» **OBJECTIVE**: Can you reproduce the data below with each "Given" changed to "Goal" and everything else left the same?

» **INFORMATION SHOWN**:
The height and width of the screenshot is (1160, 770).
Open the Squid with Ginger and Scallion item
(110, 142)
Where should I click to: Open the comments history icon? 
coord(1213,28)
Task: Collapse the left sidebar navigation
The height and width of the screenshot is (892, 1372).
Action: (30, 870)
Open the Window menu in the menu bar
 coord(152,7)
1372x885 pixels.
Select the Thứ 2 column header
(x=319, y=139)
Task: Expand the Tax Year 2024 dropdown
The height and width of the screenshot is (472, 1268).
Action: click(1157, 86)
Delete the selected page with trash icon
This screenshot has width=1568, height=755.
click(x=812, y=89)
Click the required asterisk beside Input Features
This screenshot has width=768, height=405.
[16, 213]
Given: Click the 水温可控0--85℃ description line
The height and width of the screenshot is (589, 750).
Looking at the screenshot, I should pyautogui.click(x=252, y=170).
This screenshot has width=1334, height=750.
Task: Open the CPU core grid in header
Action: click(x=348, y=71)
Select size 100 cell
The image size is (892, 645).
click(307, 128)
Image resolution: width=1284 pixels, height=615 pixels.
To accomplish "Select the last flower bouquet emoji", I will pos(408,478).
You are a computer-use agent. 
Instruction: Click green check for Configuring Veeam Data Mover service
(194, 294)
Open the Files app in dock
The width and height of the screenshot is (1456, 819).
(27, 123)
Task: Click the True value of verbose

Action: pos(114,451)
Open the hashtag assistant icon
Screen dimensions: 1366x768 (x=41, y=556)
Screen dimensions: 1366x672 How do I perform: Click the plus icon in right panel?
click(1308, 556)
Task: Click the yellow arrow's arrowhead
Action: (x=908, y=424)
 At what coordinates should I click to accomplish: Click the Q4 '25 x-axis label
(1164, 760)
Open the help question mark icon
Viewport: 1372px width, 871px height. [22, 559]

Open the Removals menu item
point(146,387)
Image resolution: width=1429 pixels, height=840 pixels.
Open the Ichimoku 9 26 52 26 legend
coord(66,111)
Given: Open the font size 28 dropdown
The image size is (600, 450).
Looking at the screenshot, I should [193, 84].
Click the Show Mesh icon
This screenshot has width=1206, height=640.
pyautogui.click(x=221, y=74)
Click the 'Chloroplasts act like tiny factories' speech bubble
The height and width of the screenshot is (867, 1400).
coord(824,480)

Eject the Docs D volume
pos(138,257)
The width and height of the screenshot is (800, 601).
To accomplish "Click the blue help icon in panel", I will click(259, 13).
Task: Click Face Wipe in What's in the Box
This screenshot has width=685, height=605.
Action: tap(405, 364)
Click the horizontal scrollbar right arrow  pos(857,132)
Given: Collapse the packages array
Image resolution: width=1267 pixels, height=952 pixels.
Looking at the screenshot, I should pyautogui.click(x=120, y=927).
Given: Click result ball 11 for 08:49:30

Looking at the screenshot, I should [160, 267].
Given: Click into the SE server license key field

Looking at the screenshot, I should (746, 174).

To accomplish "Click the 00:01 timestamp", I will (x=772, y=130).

» **EXERCISE ANSWER**:
The height and width of the screenshot is (1160, 770).
Open the Squid with Ginger and Scallion item
(110, 142)
Where should I click to: Open the comments history icon? 
coord(1213,28)
Task: Collapse the left sidebar navigation
The height and width of the screenshot is (892, 1372).
Action: (30, 870)
Open the Window menu in the menu bar
 coord(152,7)
1372x885 pixels.
Select the Thứ 2 column header
(x=319, y=139)
Task: Expand the Tax Year 2024 dropdown
The height and width of the screenshot is (472, 1268).
Action: click(1157, 86)
Delete the selected page with trash icon
This screenshot has width=1568, height=755.
click(x=812, y=89)
Click the required asterisk beside Input Features
This screenshot has width=768, height=405.
[16, 213]
Goal: Click the 水温可控0--85℃ description line
The height and width of the screenshot is (589, 750).
Looking at the screenshot, I should pyautogui.click(x=252, y=170).
This screenshot has width=1334, height=750.
Task: Open the CPU core grid in header
Action: click(x=348, y=71)
Select size 100 cell
The image size is (892, 645).
click(307, 128)
Image resolution: width=1284 pixels, height=615 pixels.
To accomplish "Select the last flower bouquet emoji", I will pos(408,478).
You are a computer-use agent. 
Instruction: Click green check for Configuring Veeam Data Mover service
(194, 294)
Open the Files app in dock
The width and height of the screenshot is (1456, 819).
(27, 123)
Task: Click the True value of verbose

Action: pos(114,451)
Open the hashtag assistant icon
Screen dimensions: 1366x768 (x=41, y=556)
Screen dimensions: 1366x672 How do I perform: Click the plus icon in right panel?
click(1308, 556)
Task: Click the yellow arrow's arrowhead
Action: (x=908, y=424)
 At what coordinates should I click to accomplish: Click the Q4 '25 x-axis label
(1164, 760)
Open the help question mark icon
Viewport: 1372px width, 871px height. [22, 559]

Open the Removals menu item
point(146,387)
Image resolution: width=1429 pixels, height=840 pixels.
Open the Ichimoku 9 26 52 26 legend
coord(66,111)
Goal: Open the font size 28 dropdown
The image size is (600, 450).
Looking at the screenshot, I should [193, 84].
Click the Show Mesh icon
This screenshot has width=1206, height=640.
pyautogui.click(x=221, y=74)
Click the 'Chloroplasts act like tiny factories' speech bubble
The height and width of the screenshot is (867, 1400).
coord(824,480)

Eject the Docs D volume
pos(138,257)
The width and height of the screenshot is (800, 601).
To accomplish "Click the blue help icon in panel", I will click(259, 13).
Task: Click Face Wipe in What's in the Box
This screenshot has width=685, height=605.
Action: tap(405, 364)
Click the horizontal scrollbar right arrow  pos(857,132)
Goal: Collapse the packages array
Image resolution: width=1267 pixels, height=952 pixels.
Looking at the screenshot, I should pyautogui.click(x=120, y=927).
Goal: Click result ball 11 for 08:49:30

Looking at the screenshot, I should [160, 267].
Goal: Click into the SE server license key field

Looking at the screenshot, I should (746, 174).

To accomplish "Click the 00:01 timestamp", I will (x=772, y=130).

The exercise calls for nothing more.